In today's world-wide environment of proliferating wireless communications, particularly for television which normally is broadcast at high frequencies and at low signal level, these low-noise receivers are manufactured in large quantities, in a very competitive economy which drives continuing reductions in cost and price. In that process, the costs of the amplifier stages themselves are reduced through innovations which reduce piece parts prices as well as the number of parts used, resulting in both material and assembly cost reductions. Increasingly, these ends are accomplished through application of integrated circuit technology for the amplifier components.
In conjunction with the amplifier stage cost improvements, it is highly desirable to provide ways of further reducing the product manufacturing cost for the associated bias circuitry, while maintaining a high level of performance, using the same techniques: parts price reduction, parts count reduction, and monolithic integration of the associated bias circuitry. Since low-noise receivers are by definition operated at very low signal strength, the technical prospect of minimizing the manufacturing costs for correspondingly low power bias circuits is excellent.

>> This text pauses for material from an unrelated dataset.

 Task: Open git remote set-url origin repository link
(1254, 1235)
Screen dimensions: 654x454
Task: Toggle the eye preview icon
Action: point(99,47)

There are a number of elements of contribution to be considered in the development of an appropriate bias circuit for these applications. It is significant to note that the key to controlling bias voltages and currents in GaAs devices is that the controlling element of the device is gate terminal voltage, operated at a negative potential with respect to the device source terminal, which is normally at ground potential. Further, low-noise devices offer optimal performance at prescribed drain bias currents, which ideally should be held constant over variations in associated circuit component values and variations in temperature. In terms of manufacture, the bias current should be established automatically, avoiding any need for either labor- or machine-based setting or adjustment in the high-volume, low cost business environment. Further, the biasing system should involve very few parts in order to reduce parts counts and piece-part costs, and also to minimize circuit space which reduces attendant costs of the printed circuit boards, of the metal housings, and of packaging and shipping. The present invention achieves all of these goals.